## THE PROBLEM
Go to the line containing "The height and width of the screenshot is (1200, 1600)." in the records below and retype from there through the final line, exactly.

## STUDY MATERIAL
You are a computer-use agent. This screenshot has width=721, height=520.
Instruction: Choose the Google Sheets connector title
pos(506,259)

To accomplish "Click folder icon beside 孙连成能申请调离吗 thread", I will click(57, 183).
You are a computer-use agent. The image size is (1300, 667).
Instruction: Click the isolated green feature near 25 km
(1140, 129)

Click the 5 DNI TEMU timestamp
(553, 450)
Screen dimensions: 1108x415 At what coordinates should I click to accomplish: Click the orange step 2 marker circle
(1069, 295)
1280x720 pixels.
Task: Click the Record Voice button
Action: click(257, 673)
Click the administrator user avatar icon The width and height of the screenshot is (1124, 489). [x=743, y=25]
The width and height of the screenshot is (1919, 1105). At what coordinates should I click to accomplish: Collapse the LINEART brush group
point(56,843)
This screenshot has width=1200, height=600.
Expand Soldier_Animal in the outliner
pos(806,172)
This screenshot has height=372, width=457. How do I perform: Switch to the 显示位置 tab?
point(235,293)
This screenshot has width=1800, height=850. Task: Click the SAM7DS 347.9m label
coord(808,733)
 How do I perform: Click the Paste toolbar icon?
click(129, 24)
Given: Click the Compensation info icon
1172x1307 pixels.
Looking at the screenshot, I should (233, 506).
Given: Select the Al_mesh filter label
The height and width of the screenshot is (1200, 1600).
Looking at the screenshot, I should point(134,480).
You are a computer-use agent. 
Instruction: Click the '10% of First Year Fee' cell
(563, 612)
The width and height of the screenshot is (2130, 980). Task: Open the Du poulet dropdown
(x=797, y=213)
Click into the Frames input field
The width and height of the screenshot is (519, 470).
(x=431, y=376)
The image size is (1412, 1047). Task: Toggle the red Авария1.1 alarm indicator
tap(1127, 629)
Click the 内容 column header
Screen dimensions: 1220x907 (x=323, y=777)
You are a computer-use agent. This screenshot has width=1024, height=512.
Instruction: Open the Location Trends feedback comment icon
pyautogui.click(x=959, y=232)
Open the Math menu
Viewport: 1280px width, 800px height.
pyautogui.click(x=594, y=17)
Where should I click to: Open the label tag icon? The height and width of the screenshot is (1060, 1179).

## EXPECTED ANSWER
The height and width of the screenshot is (1200, 1600).
Looking at the screenshot, I should point(134,480).
You are a computer-use agent. 
Instruction: Click the '10% of First Year Fee' cell
(563, 612)
The width and height of the screenshot is (2130, 980). Task: Open the Du poulet dropdown
(x=797, y=213)
Click into the Frames input field
The width and height of the screenshot is (519, 470).
(x=431, y=376)
The image size is (1412, 1047). Task: Toggle the red Авария1.1 alarm indicator
tap(1127, 629)
Click the 内容 column header
Screen dimensions: 1220x907 (x=323, y=777)
You are a computer-use agent. This screenshot has width=1024, height=512.
Instruction: Open the Location Trends feedback comment icon
pyautogui.click(x=959, y=232)
Open the Math menu
Viewport: 1280px width, 800px height.
pyautogui.click(x=594, y=17)
Where should I click to: Open the label tag icon? The height and width of the screenshot is (1060, 1179).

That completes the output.